** EXERCISE DETAILS **
Output all of the records exactly as written.
[[ RECORDS FOR PROCESSING open ]]
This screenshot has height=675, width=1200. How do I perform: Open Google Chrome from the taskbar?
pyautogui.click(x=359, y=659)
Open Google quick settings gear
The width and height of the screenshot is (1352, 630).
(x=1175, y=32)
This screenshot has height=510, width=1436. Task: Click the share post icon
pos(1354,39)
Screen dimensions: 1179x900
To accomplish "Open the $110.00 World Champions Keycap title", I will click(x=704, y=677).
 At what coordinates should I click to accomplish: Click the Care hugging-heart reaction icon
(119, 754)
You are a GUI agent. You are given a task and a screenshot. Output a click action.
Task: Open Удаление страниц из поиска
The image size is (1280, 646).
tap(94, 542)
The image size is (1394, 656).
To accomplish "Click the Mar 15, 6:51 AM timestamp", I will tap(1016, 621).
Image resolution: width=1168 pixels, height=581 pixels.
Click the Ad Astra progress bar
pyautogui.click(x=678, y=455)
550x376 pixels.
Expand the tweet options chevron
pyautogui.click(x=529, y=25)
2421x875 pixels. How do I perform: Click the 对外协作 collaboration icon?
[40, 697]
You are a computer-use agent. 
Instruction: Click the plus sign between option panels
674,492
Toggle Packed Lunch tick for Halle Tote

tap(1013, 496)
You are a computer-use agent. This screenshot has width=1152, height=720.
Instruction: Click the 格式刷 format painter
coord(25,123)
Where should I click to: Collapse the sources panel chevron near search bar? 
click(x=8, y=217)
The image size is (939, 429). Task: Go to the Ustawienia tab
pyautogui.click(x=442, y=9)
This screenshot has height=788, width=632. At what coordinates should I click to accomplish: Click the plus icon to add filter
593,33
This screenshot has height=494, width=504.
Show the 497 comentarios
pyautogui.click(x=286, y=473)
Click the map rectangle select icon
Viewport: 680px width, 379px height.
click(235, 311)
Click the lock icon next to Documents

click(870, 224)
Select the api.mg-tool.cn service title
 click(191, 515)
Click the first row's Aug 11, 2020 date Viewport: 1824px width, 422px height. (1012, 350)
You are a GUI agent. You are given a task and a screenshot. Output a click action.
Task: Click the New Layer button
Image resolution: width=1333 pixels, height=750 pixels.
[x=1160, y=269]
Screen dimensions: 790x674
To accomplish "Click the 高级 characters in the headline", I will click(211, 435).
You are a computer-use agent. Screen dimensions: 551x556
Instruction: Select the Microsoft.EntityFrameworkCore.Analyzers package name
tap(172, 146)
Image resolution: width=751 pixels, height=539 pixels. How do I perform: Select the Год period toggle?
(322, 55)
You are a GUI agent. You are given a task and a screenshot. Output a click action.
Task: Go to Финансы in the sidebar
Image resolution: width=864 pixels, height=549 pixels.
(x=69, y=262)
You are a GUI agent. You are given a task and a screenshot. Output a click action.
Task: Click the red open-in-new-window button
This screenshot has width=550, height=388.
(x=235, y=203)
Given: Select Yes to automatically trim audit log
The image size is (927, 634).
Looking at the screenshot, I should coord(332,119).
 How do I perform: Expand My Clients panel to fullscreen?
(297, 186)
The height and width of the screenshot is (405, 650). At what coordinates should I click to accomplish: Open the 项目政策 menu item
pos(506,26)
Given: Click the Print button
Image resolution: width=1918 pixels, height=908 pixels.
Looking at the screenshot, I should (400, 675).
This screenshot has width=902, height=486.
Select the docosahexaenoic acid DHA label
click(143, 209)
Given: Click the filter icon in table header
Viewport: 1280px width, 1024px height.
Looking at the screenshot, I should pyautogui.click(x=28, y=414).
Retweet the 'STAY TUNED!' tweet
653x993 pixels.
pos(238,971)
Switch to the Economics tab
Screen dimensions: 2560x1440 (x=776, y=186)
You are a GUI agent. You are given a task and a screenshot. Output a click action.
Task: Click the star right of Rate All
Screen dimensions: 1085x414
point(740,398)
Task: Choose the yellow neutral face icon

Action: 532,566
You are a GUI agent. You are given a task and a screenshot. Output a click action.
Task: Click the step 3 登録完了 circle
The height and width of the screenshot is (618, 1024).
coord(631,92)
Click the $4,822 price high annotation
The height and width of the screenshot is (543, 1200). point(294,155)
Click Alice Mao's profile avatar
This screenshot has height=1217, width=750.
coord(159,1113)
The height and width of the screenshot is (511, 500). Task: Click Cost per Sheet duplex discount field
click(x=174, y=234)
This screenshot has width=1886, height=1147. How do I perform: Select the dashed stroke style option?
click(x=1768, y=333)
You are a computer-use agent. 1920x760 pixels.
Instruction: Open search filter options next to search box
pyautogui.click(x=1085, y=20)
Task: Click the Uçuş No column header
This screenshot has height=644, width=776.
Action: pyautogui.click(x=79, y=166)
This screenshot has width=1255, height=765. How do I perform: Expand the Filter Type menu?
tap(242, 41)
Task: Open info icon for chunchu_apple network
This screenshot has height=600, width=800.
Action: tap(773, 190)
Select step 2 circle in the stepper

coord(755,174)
[[ RECORDS FOR PROCESSING closed ]]
** TASK RESPONSE **
This screenshot has height=675, width=1200. How do I perform: Open Google Chrome from the taskbar?
pyautogui.click(x=359, y=659)
Open Google quick settings gear
The width and height of the screenshot is (1352, 630).
(x=1175, y=32)
This screenshot has height=510, width=1436. Task: Click the share post icon
pos(1354,39)
Screen dimensions: 1179x900
To accomplish "Open the $110.00 World Champions Keycap title", I will click(x=704, y=677).
 At what coordinates should I click to accomplish: Click the Care hugging-heart reaction icon
(119, 754)
You are a GUI agent. You are given a task and a screenshot. Output a click action.
Task: Open Удаление страниц из поиска
The image size is (1280, 646).
tap(94, 542)
The image size is (1394, 656).
To accomplish "Click the Mar 15, 6:51 AM timestamp", I will tap(1016, 621).
Image resolution: width=1168 pixels, height=581 pixels.
Click the Ad Astra progress bar
pyautogui.click(x=678, y=455)
550x376 pixels.
Expand the tweet options chevron
pyautogui.click(x=529, y=25)
2421x875 pixels. How do I perform: Click the 对外协作 collaboration icon?
[40, 697]
You are a computer-use agent. 
Instruction: Click the plus sign between option panels
674,492
Toggle Packed Lunch tick for Halle Tote

tap(1013, 496)
You are a computer-use agent. This screenshot has width=1152, height=720.
Instruction: Click the 格式刷 format painter
coord(25,123)
Where should I click to: Collapse the sources panel chevron near search bar? 
click(x=8, y=217)
The image size is (939, 429). Task: Go to the Ustawienia tab
pyautogui.click(x=442, y=9)
This screenshot has height=788, width=632. At what coordinates should I click to accomplish: Click the plus icon to add filter
593,33
This screenshot has height=494, width=504.
Show the 497 comentarios
pyautogui.click(x=286, y=473)
Click the map rectangle select icon
Viewport: 680px width, 379px height.
click(235, 311)
Click the lock icon next to Documents

click(870, 224)
Select the api.mg-tool.cn service title
 click(191, 515)
Click the first row's Aug 11, 2020 date Viewport: 1824px width, 422px height. (1012, 350)
You are a GUI agent. You are given a task and a screenshot. Output a click action.
Task: Click the New Layer button
Image resolution: width=1333 pixels, height=750 pixels.
[x=1160, y=269]
Screen dimensions: 790x674
To accomplish "Click the 高级 characters in the headline", I will click(211, 435).
You are a computer-use agent. Screen dimensions: 551x556
Instruction: Select the Microsoft.EntityFrameworkCore.Analyzers package name
tap(172, 146)
Image resolution: width=751 pixels, height=539 pixels. How do I perform: Select the Год period toggle?
(322, 55)
You are a GUI agent. You are given a task and a screenshot. Output a click action.
Task: Go to Финансы in the sidebar
Image resolution: width=864 pixels, height=549 pixels.
(x=69, y=262)
You are a GUI agent. You are given a task and a screenshot. Output a click action.
Task: Click the red open-in-new-window button
This screenshot has width=550, height=388.
(x=235, y=203)
Given: Select Yes to automatically trim audit log
The image size is (927, 634).
Looking at the screenshot, I should coord(332,119).
 How do I perform: Expand My Clients panel to fullscreen?
(297, 186)
The height and width of the screenshot is (405, 650). At what coordinates should I click to accomplish: Open the 项目政策 menu item
pos(506,26)
Given: Click the Print button
Image resolution: width=1918 pixels, height=908 pixels.
Looking at the screenshot, I should (400, 675).
This screenshot has width=902, height=486.
Select the docosahexaenoic acid DHA label
click(143, 209)
Given: Click the filter icon in table header
Viewport: 1280px width, 1024px height.
Looking at the screenshot, I should pyautogui.click(x=28, y=414).
Retweet the 'STAY TUNED!' tweet
653x993 pixels.
pos(238,971)
Switch to the Economics tab
Screen dimensions: 2560x1440 (x=776, y=186)
You are a GUI agent. You are given a task and a screenshot. Output a click action.
Task: Click the star right of Rate All
Screen dimensions: 1085x414
point(740,398)
Task: Choose the yellow neutral face icon

Action: 532,566
You are a GUI agent. You are given a task and a screenshot. Output a click action.
Task: Click the step 3 登録完了 circle
The height and width of the screenshot is (618, 1024).
coord(631,92)
Click the $4,822 price high annotation
The height and width of the screenshot is (543, 1200). point(294,155)
Click Alice Mao's profile avatar
This screenshot has height=1217, width=750.
coord(159,1113)
The height and width of the screenshot is (511, 500). Task: Click Cost per Sheet duplex discount field
click(x=174, y=234)
This screenshot has width=1886, height=1147. How do I perform: Select the dashed stroke style option?
click(x=1768, y=333)
You are a computer-use agent. 1920x760 pixels.
Instruction: Open search filter options next to search box
pyautogui.click(x=1085, y=20)
Task: Click the Uçuş No column header
This screenshot has height=644, width=776.
Action: pyautogui.click(x=79, y=166)
This screenshot has width=1255, height=765. How do I perform: Expand the Filter Type menu?
tap(242, 41)
Task: Open info icon for chunchu_apple network
This screenshot has height=600, width=800.
Action: tap(773, 190)
Select step 2 circle in the stepper

coord(755,174)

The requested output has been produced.